Slovenia: The good news is that Maja Keuc sounds great, and she has strong back up singers as well. However competent the staging is, though, it is a strangely dull performance. There’s a lot of standing and posing, which isn’t particularly compelling. But having a big booming ballad after a low-energy dance track should help Maja greatly if she can deliver next Thursday.
Romania: Oof. First, the graphics are really bloody annoying. The back-up dancers whipping out trumpets during the chorus is really cheesy. David Bryan is in good voice, but overall this is really hokey. I can’t see this making it out of the Semis at this point. Too bad.
ESTONIA!!!!!: The theme tonight seems to be “same staging as the national final.” Getter Jaani is loitering around the same cityscape prop and doing the same magic trick with the yellow hanky at the top of the number. What was striking to me was how shouty all the vocals sounded, from Getter down to the back up singers. Was the giant empty hall that intimidating? Hopefully, the butterflies will be gone by the second rehearsal.

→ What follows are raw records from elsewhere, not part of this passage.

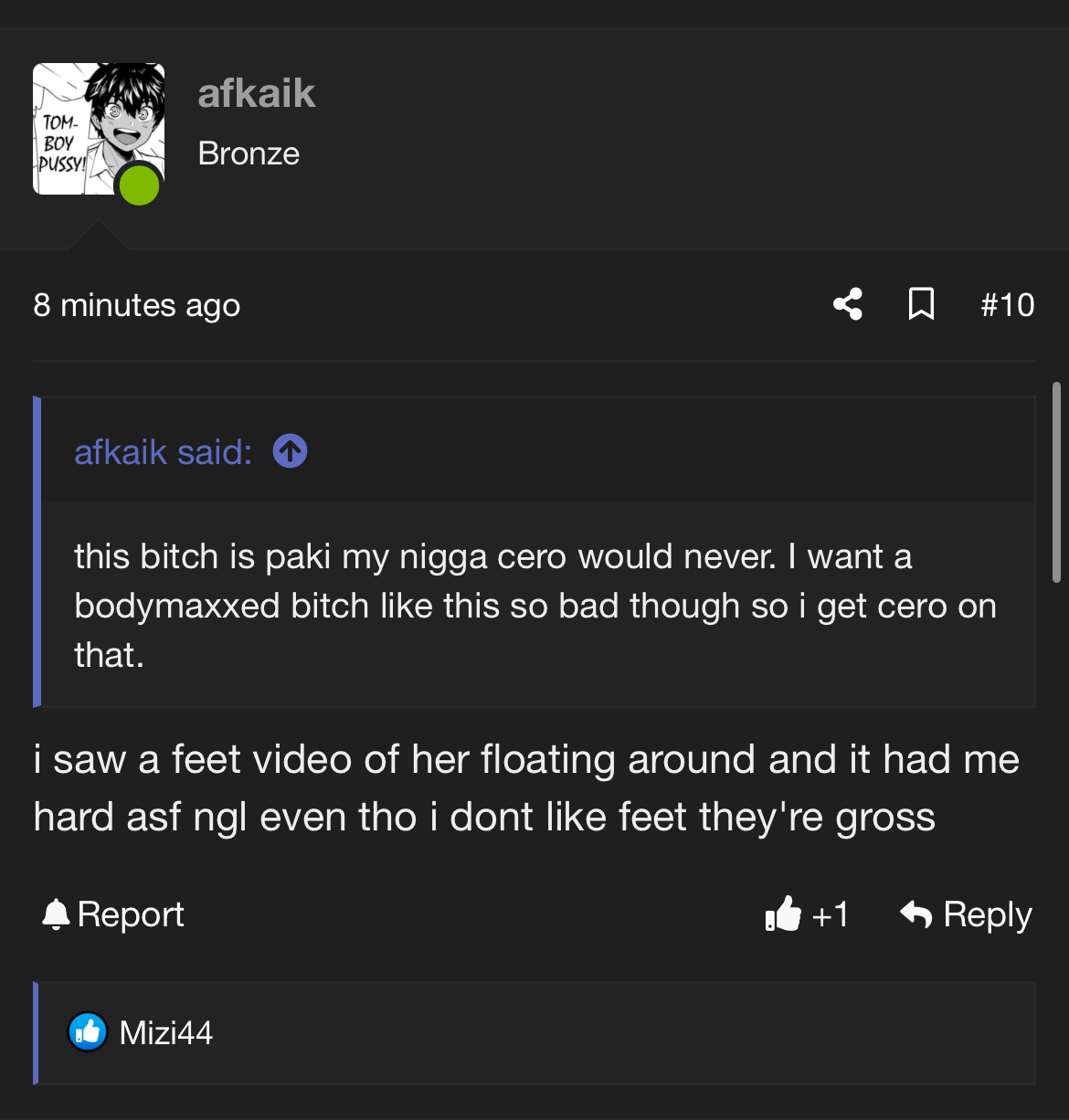Screen dimensions: 1069x1120
Task: Click the blue like reaction icon beside Mizi44
Action: tap(88, 1032)
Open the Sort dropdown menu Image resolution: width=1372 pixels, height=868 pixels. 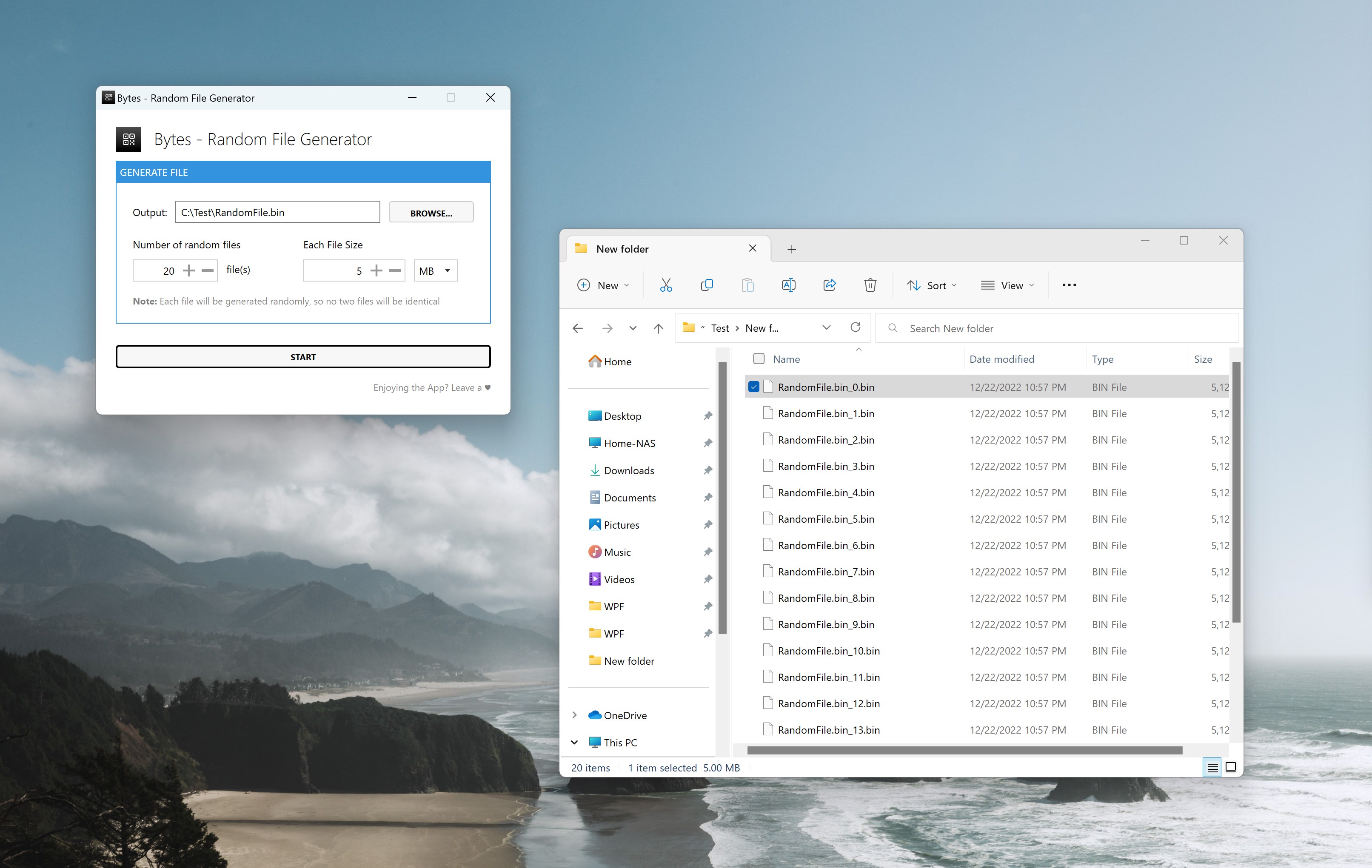(x=932, y=285)
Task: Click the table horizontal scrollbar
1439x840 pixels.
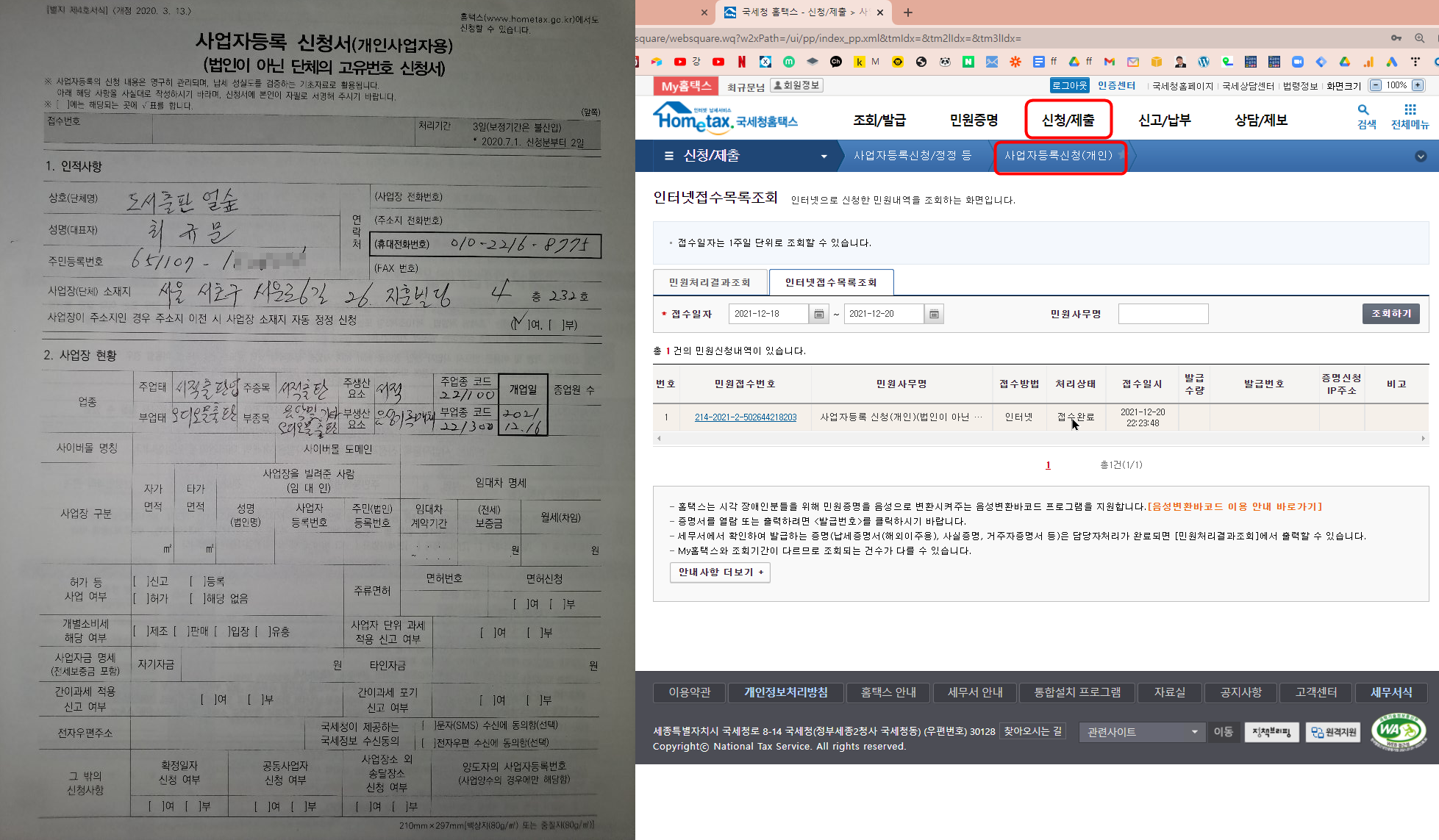Action: [1040, 438]
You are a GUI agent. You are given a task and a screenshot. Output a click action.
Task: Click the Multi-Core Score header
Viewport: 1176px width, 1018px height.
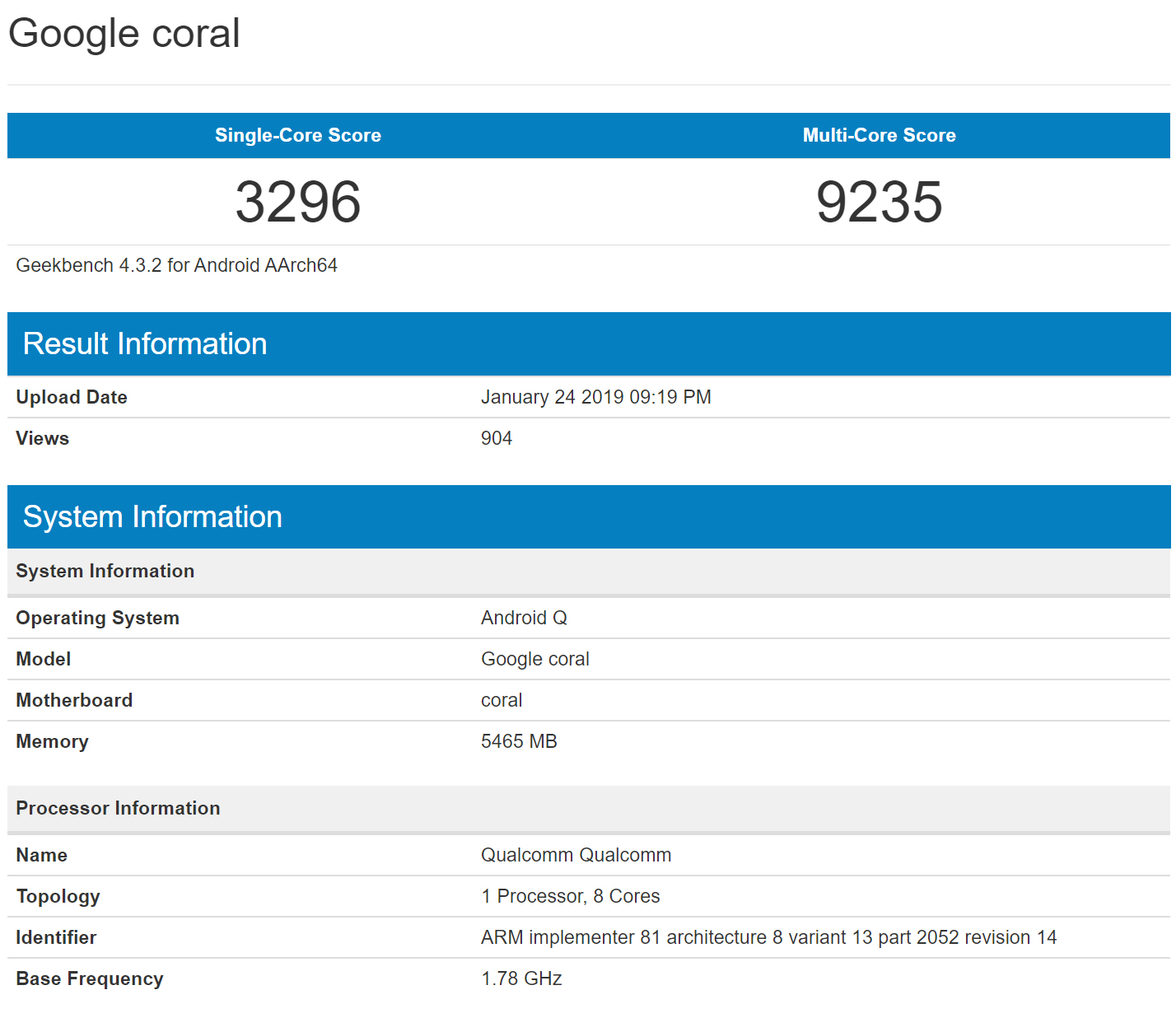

Belarus: Speaking of butterflies, Belarus is up! No insects to be found here, just lots of fire and fireworks, plus Christmas tree lights on the mic stands. Also, there are these fantastic Atari graphics that remind me of “Hora din Moldova” from 2009. Anastasia Vinnikova looks and sounds good, save for a couple of shaky notes. The staging, on the other hand, is just her and her back-up singers standing there and fist pumping when they mention Belarus. It doesn’t seem like this will be the camp classic I was hoping for, but it is a fun way to spend three minutes getting indoctrinated with propaganda.
Latvia: Musiqq is using the same staging as national final, which is too bad, because the staging was terrible. This is a competent performance of a decent song, but I’m pretty sure this is going to be forgotten about by the end of their Semi. Which is bad, since they are third to last.
Denmark: I hate hate hate hate this song. I hate it like I hate being punched in the face. Like 3JS from Netherlands, A Friend in London are just standing there bopping and assuming that the song is strong enough to get them though. Unlike 3JS, A Friend in London did a good job performing it in the first rehearsal. There seems to be a lot of buzz about this song, but frankly, I find it tedious.
Ireland: The graphics are very, very… how do you say… Jedwardian. In fact, I worry that they are being upstaged by their own backdrop. It sounds like there’s a little bit more texture to the back-up vocals now, which is good. They sound decent enough, and there’s a lot of energy to their performance. Going last in a Semi is no guaranteed ticket to the Final, but I think the lads are going to do just fine.
So, what have we learned? Jedward have got to be the buzz act coming out of today’s rehearsal. They certainly look like they’re delivering the performance to go with their big personalities. Bulgaria comes out as a dark horse, while Romania’s stock drops. I guess Denmark is in good shape, despite my burning hatred of A Friend in London. Estonia and Israel have got work to do, though there’s no need to hit the panic button yet. I can’t wait to see how they do in the second rehearsal.